No ezy button...men....i wish.....


----------



## SunEmbroidery (Oct 18, 2007)

In addition to accounting software its important to set aside daily/weekly time to maintain paperwork. That way it won't get out of control and you'll have a better idea of what your profits are so you'll be make better plans for the future.


----------



## Rico Menor (Mar 22, 2007)

Daniel Slatkin said:


> Quick Books


 +1 
I also sent my girlfriend to school for business classes. The students had to find a job (intern) that would let them work on some of their files. SO not only is she doing all the accounting stuff but she is getting a grade for it too. Talk to your local colleges and see if they have a program that has the students work for you for grades. I make sure to check the entries before submittle though.
My friend is attending USC for his business major and they also have a similar program for marketing, he is going to look into that for me.


----------



## spottydog (Aug 6, 2008)

I can tell you from a bad experience (that I am still experiencing) that what ever you do keep an understanding of everything and don't rely on a anybody to make sure your stuff is in order. Quickbooks is awesome and not that hard to learn. It is really user friendly.


----------



## Rob (Oct 28, 2006)

LawDog, I know what you mean't in your original post, but this thread is developing a mind of its own. More people should be concerned about the core of "The Business"

I Own and operate three completely different business's. Full service Promo, Embroidery Sceening Business. An Active Boarding/Riding Stable. And, for 15 years, And an Electrical Contractor. Please do yourself a favour! Dont, Ever trust an accountant or book keeper to maintain your books with out your constant input. You always need to know and understand where you stand.

Your job as a business owner is to make Money!

Your Job as a printer is to print shirts!

Your Job as a sales person is to sell your services and/or your product.

Until you hire your first employee, all three of these jobs are yours, until you hire someone to do the last two. The first job is always yours as a business owner! Even then you should still do some of those two jobs to keep you in the loop of your employees and your source of money(the customer).

Lets develope your responsibilites as a business owner,

-MAKE MONEY
-If that is not your goal change your goal or go work for someone else.

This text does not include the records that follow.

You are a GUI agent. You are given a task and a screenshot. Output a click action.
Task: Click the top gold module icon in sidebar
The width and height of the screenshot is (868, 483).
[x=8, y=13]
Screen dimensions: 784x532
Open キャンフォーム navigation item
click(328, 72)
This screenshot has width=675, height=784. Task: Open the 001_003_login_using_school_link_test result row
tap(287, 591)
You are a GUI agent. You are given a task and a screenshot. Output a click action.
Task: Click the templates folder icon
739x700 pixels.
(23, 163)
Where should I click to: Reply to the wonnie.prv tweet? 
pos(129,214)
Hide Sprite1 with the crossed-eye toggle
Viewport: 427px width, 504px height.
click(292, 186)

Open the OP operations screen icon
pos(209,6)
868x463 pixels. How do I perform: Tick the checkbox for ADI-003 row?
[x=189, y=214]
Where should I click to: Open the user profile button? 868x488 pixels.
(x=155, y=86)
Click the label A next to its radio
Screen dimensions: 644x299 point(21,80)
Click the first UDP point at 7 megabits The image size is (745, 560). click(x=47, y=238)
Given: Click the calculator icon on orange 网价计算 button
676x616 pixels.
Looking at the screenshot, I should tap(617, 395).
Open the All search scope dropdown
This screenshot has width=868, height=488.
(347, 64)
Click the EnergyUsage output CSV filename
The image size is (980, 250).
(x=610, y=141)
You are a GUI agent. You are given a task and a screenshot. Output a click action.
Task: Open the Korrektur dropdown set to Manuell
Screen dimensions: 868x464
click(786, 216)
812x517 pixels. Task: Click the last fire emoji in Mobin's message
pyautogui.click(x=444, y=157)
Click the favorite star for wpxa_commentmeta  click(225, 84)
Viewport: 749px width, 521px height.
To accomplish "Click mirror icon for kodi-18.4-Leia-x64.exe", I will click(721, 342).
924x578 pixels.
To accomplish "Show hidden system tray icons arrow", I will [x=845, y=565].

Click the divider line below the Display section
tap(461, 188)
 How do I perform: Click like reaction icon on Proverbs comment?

So you need to fully understand your finacials, invoicing, costs, bank procedures, loan procedures, lease info, fine print, taxation, cash flow historicly and future, etc, etc....

So let me explain something here, because I dont want to scare anyone off of being their own boss. Self employement is very rewarding!
The best way to learn and master this is to do your own books. Spend the time posting your invoices, reviewing your suppliers invoices, inputting your payrolls. etc. etc.

Make a commitment! Take the time it takes, ask yourself questions and find the answers.

If and I really mean this from my heart and my experience( Cost me $300000.00 and 8 years) If you dont make the commitment to learn this. My advise is to work for someone else, or keep it as a hobby.

Two More Things

I use Simply Accounting for all three business's. It is truly Simple to use. Hire a bookeeper who is familiar with it to set it up(should take 2 hours Max) for you.

I recommend anyone who is in business or trying to be in business to take 4-6 hours of your time and read a real simple but very important book about business. It is called the "E Myth"


----------